What can you do? Educate them.
Make the patients understand the benefits of using a digital twin. Be clear about the ability of digital twins to provide better and more targeted treatments for them.
And if nothing works, try to use real-world examples where digital twins have been used to treat patients.
Expanding the implementation of digital twins from a small environment to a broader and more diverse set of conditions can be challenging. The set conditions can be anything from patient demography to different types of health conditions.
For example, initially, implementing digital twins on a small scale can be feasible, like for 100 patients. But when considering a large scale like 10,000, the complexity of data that needs to be managed is significant.
Some other challenges that you can face while scaling the digital twin are as follows.
Scaling would mean more investment and therefore become more costly.

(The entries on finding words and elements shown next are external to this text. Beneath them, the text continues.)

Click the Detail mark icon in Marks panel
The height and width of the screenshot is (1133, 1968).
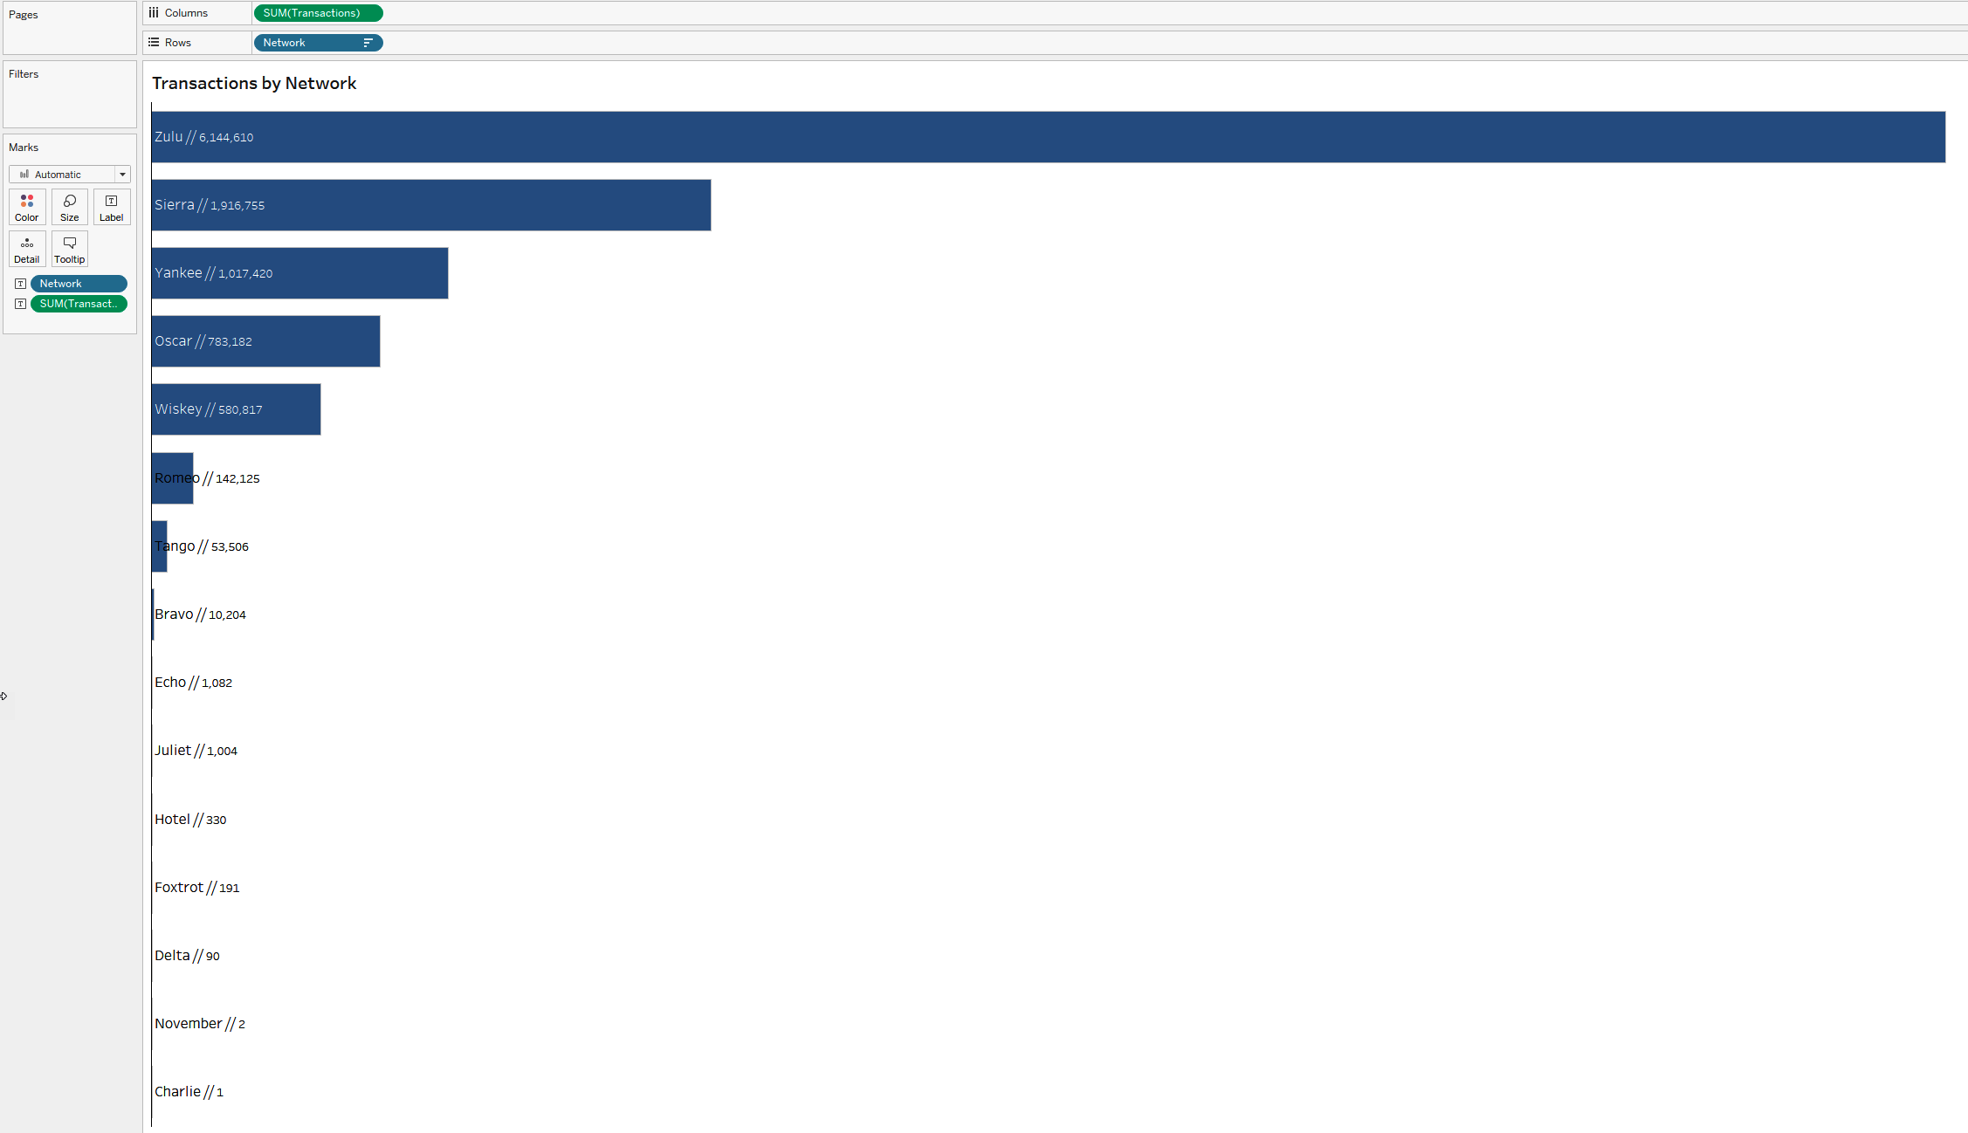click(27, 249)
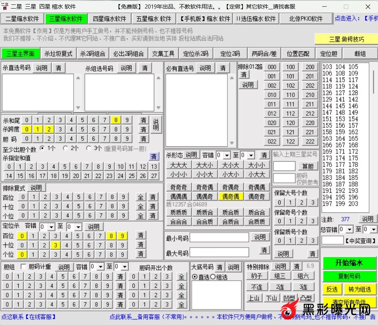Screen dimensions: 378x325
Task: Enable the 胆码计重 checkbox
Action: coord(23,267)
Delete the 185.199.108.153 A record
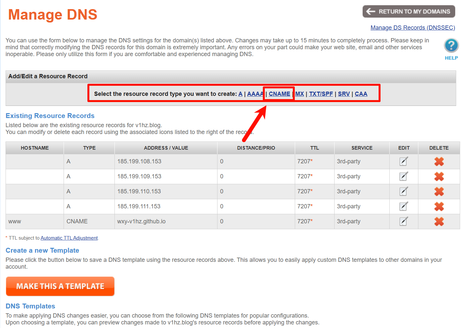The image size is (465, 328). point(439,161)
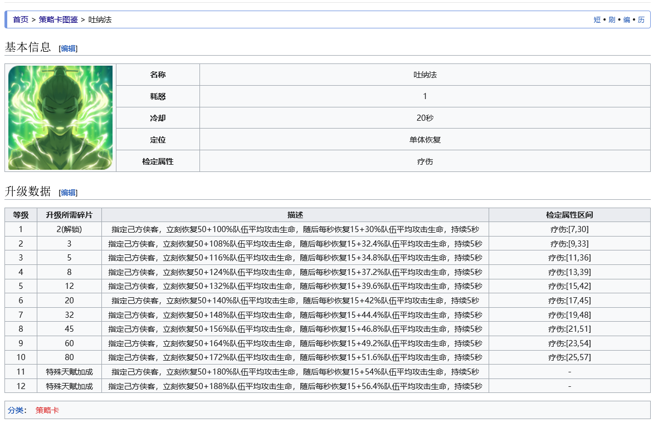The width and height of the screenshot is (663, 423).
Task: Click the 短 short-link shortcut
Action: 597,20
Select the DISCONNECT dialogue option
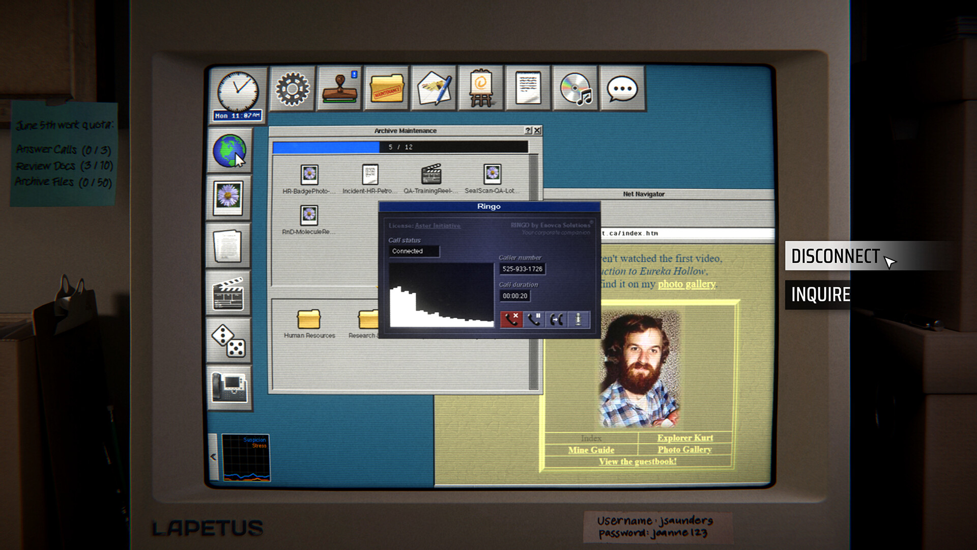977x550 pixels. (x=835, y=256)
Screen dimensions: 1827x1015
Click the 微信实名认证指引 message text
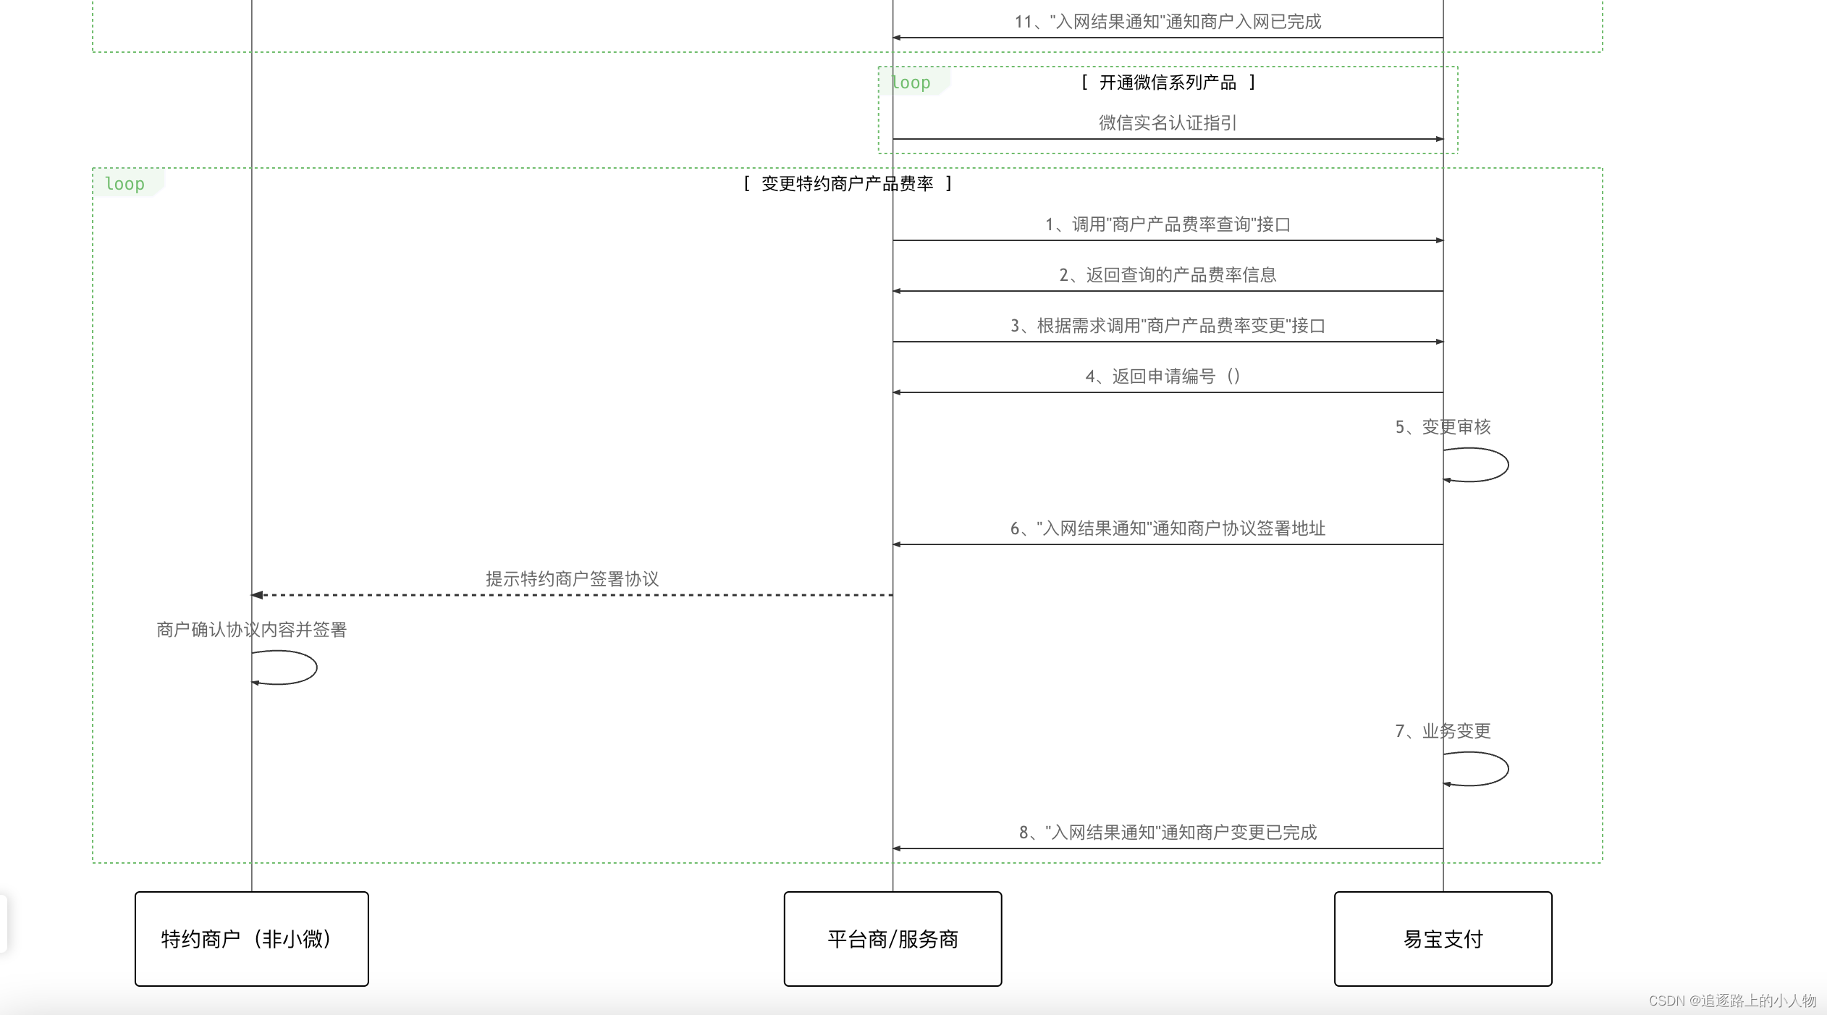(1167, 123)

You'll need proper IT and tech support to implement and manage the large-scale digital twins.
The need to comply with myriad regulations arises, and it is challenging to do so.
To effectively implement digital twins across different healthcare facilities, you will need to standardize certain aspects.
To overcome these challenges, building a robust collaboration between healthcare professionals, tech providers, regulators, and patients is essential.
As the tech evolves, it is possible to permanently overcome some of these challenges. And the cost will also take a hit when the competition between the service providers peak.